Dans la première partie, il s’emploie à montrer qu’il n’y avait pas d’alternative : « S’ils prennent le pouvoir, c’est l’enfer », et à témoigner de la résistance dans les différentes couches de la société. Dans la deuxième partie, à partir de la capture d’Asma et Fawzi par un barrage islamiste, il dresse un tableau volontairement démonstratif de la barbarie, de sa surenchère et de ses conflits internes. Comme on peut l’imaginer, Asma et Fawzi retrouvent Ramdane passé au maquis mais qui prendre conscience peu à peu.
Un scénario prévisible donc, sur des faits déjà connus. Le cinéma les a déjà traités : Rachida de Yamina Bachir-Chouikh et surtout L’Autre Monde de Merzak Allouache qui met lui aussi en scène le maquis islamiste. L’intérêt de El Manara est qu’il bénéficie d’une véritable épaisseur des personnages mettant en lumière un aspect souvent négligé : le devenir des trois protagonistes montre clairement à quel point la situation algérienne a pu signifier un triomphe de la dualité. Ne pas soutenir l’intégrisme voulait dire être pour le pouvoir et vice-versa, sans position intermédiaire ou nuancée, et cela jusque dans la sphère familiale (le frère d’Asma, Yacine, devient lui aussi activiste islamiste).
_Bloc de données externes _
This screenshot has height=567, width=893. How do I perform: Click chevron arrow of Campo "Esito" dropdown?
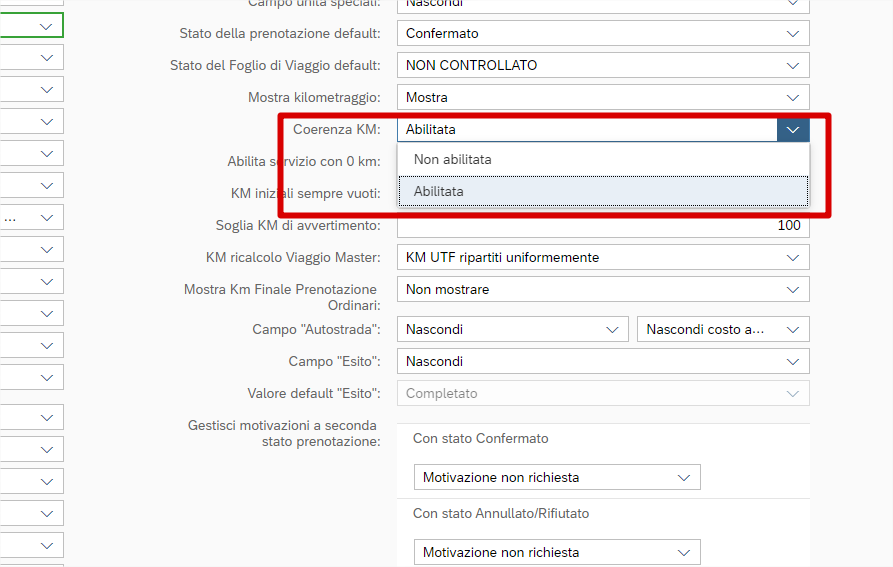(x=793, y=361)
En cela, le film atteint son but : provoquer le débat et la réflexion sur un vécu que l’on a tendance à occulter et vouloir oublier, pour empêcher que cela recommence. Mais cette volonté de témoignage et cette insistance sur la continuité de la menace intégriste trouve ses limites dans le souci d’efficacité d’une mise en scène démonstrative plombée par une musique dramatique. Ici encore, on rêve des métaphores qui auraient pu exprimer cinématographiquement les choses, au-delà de personnages en opposition et de reconstitutions historiques. La référence aux masques blancs, finalement accrochés au mur comme le souvenir d’une solidarité révolue, dénote ainsi une certaine théâtralisation du scénario et de la façon de penser les personnages.
Autre distance : la vision de l’armée. Face à l’explosion de Fawzi qui voudrait punir Ramdane, elle reste présentée dans le film comme une force morale et intègre, sans mention des contradictions qui peuvent la traverser.
Reste la perspective du Manara, rituel de fête condamné par les intégristes mais mis en avant comme un moment de tolérance et d’affirmation des valeurs de l’islam.